Task: Give the lines of the records below as a Markdown table with the columns Row and Line, starting at the line that contains "Click the arrow bullet before No translation" and ending after the line that contains "click(x=285, y=164)". Skip blank lines, and leave the pictures out.

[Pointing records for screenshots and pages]
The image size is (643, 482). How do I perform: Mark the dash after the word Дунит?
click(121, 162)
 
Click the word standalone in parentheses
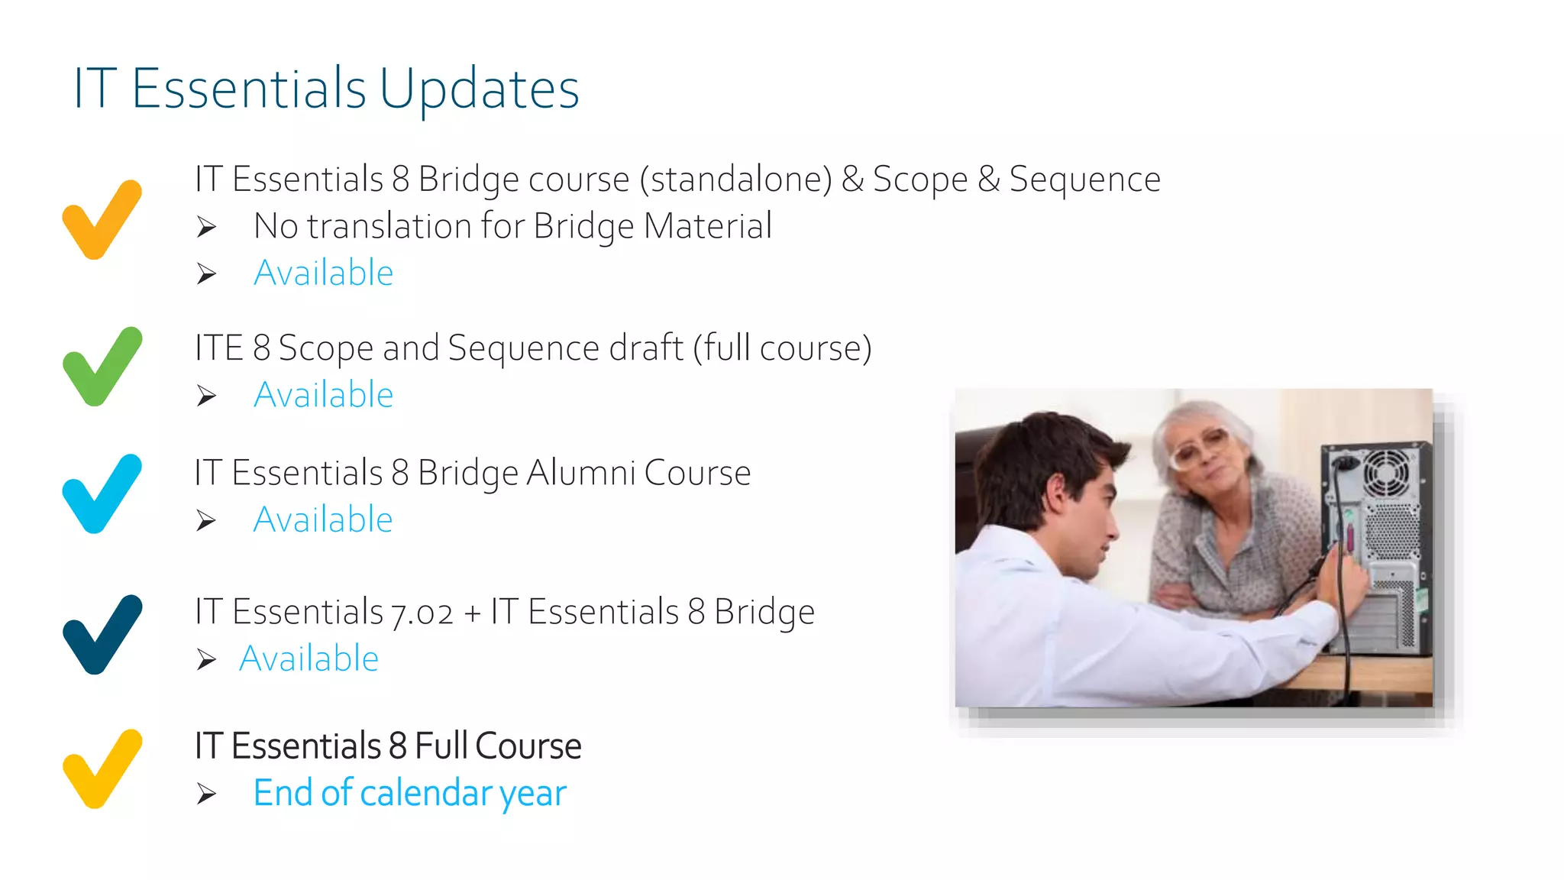(736, 180)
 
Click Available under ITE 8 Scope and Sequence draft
(323, 395)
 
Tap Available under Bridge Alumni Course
(323, 519)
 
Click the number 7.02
(422, 613)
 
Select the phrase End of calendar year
(409, 793)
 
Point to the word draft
(645, 348)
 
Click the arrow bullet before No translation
(206, 227)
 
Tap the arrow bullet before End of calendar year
(206, 794)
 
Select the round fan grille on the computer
(1386, 471)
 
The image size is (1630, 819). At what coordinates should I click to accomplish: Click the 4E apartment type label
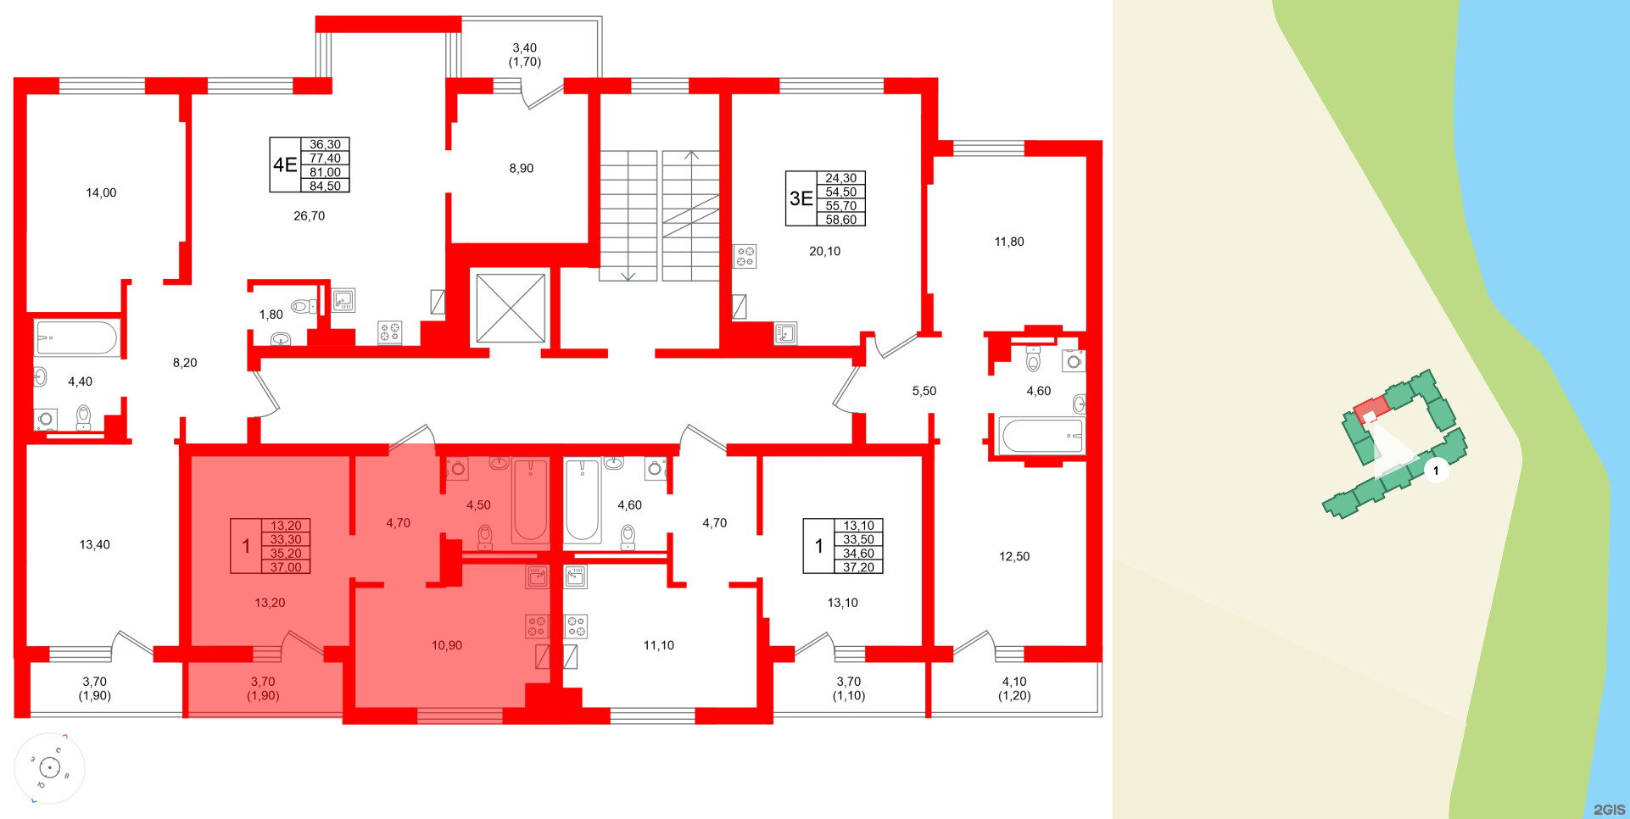click(x=285, y=164)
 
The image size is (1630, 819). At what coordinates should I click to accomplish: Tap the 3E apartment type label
click(x=801, y=198)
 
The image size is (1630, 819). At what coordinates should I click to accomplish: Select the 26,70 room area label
click(x=309, y=216)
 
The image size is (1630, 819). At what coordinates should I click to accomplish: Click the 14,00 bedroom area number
click(x=101, y=192)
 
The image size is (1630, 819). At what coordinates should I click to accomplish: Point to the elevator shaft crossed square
click(x=511, y=308)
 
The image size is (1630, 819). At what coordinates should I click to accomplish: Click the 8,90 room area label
click(x=521, y=169)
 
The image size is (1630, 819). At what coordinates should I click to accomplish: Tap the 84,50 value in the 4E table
click(x=325, y=186)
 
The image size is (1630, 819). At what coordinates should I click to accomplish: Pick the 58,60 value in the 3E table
click(x=840, y=220)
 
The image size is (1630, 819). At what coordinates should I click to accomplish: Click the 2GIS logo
click(x=1609, y=810)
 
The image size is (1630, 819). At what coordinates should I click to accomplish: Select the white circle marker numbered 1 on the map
click(x=1436, y=471)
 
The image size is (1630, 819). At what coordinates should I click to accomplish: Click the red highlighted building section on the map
click(x=1370, y=409)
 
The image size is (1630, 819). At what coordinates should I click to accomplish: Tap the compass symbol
click(x=50, y=768)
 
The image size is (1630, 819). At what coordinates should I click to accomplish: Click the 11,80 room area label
click(x=1009, y=242)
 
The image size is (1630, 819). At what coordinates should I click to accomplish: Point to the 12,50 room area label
click(x=1014, y=557)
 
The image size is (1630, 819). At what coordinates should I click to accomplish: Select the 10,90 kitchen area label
click(x=447, y=645)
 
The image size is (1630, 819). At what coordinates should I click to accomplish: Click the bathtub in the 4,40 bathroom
click(x=76, y=338)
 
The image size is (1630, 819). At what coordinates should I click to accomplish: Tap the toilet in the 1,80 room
click(x=300, y=306)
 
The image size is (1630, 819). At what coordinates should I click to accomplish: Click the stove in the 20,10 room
click(x=745, y=256)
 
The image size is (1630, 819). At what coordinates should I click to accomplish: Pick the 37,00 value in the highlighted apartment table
click(x=286, y=567)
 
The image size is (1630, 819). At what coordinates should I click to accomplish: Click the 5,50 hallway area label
click(x=924, y=391)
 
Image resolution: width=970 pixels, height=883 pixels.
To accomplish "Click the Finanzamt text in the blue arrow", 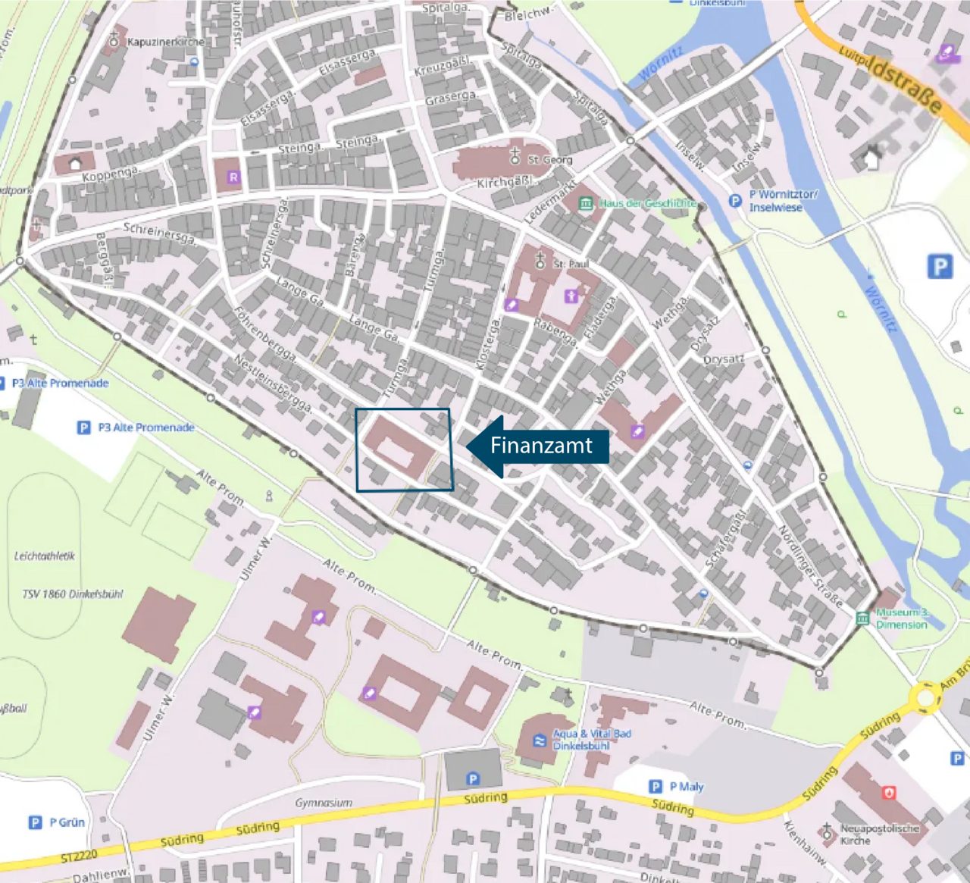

Answer:
| Row | Line |
|---|---|
| 1 | Click the arrow bullet before No translation |
| 2 | (206, 227) |
| 3 | Tap the arrow bullet before End of calendar year |
| 4 | (206, 794) |
| 5 | Select the round fan grille on the computer |
| 6 | (1386, 471) |
| 7 | The image size is (1630, 819). At what coordinates should I click to accomplish: Click the 4E apartment type label |
| 8 | click(x=285, y=164) |